Surety bonds play a crucial role in boosting infrastructure development. Recently, the Ministry for Road Transport & Highways (MORTH) requested the Insurance Regulatory and Development Authority (IRDAI) to develop a model product on Surety Bonds in consultation with general insurers. The ministry highlighted the necessity for amendments to the Indian Contract Act and the Insolvency and Bankruptcy Code (IBC) to put Surety Bonds on par with bank guarantees.
Understanding Surety Bond
A surety bond is a written agreement ensuring compliance, payment, or performance of a specific act. It involves three parties: the Principal, who purchases the bond and undertakes the obligation; the Surety, being an insurance or surety company that guarantees the obligation will be carried out; and the Obligee, who requires and often benefits from the surety bond. These bonds are generally sponsored by insurance companies on behalf of contractors for project-awarding entities.
Aims and Benefits
Primarily aimed at infrastructure development, Surety bonds help reduce indirect costs for suppliers and work-contractors.

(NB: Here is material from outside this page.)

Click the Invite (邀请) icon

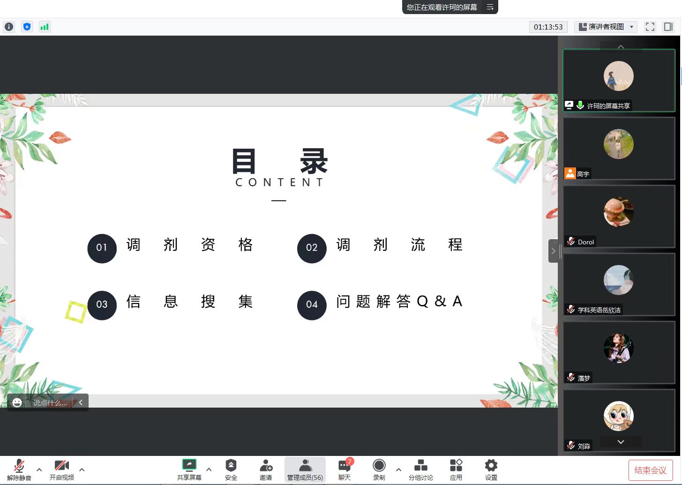(266, 470)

They protect beneficiaries against acts or events that might impact the underlying obligations of the principal by assuring performance of various obligations, ranging from construction contracts to commercial undertakings, providing an alternate to bank guarantees.
Issues Encountered with Surety Bonds
Despite its potentials, Surety bonds pose some challenges. As they are a new concept, insurance companies in India lack the necessary expertise in risk assessment for such businesses. There’s also no clarity on pricing, the recourse available against defaulting contractors and reinsurance options, thus hampering the development of surety-related expertise and discouraging insurers from this business class.
Role in Infrastructure Development
The development of rules for surety contracts could address the substantial liquidity and funding needs of the infrastructure sector. It promotes equitable opportunities for large, mid and small contractors by generating an alternative to bank guarantees for construction projects. It also fosters better working capital management and reduces the requirement of collateral by construction companies while enabling risk sharing with financial institutions.
IRDAI Guidelines on Surety Bonds
The newly introduced IRDAI (Surety Insurance Contracts) Guidelines, 2022 have laid down several norms for surety insurance policies. They include provisions for contract bonds such as Bid Bonds, Performance Bonds, Advance Payment Bonds and Retention Money, offering protection and assurance in various stages of contractual obligations.
Common Types of Surety Bonds
Bid Bonds provide financial protection to an obligee if a bidder is awarded a contract but fails to sign it or provide required performance and payment bonds. Performance Bond assures that the obligee will be protected if the principal or contractor fails to perform the contracted work. Advance Payment Bond promises to pay the outstanding balance of the advance payment if the contractor fails to fulfill the contract specifications. Retention Money is a part of the payable amount to the contractor, which is retained and payable at the end after successful completion of the contract.
Surety bonds play a significant role in fostering infrastructure development by reducing indirect costs and ensuring performance of obligations. However, some challenges need to be addressed for their effective implementation in India.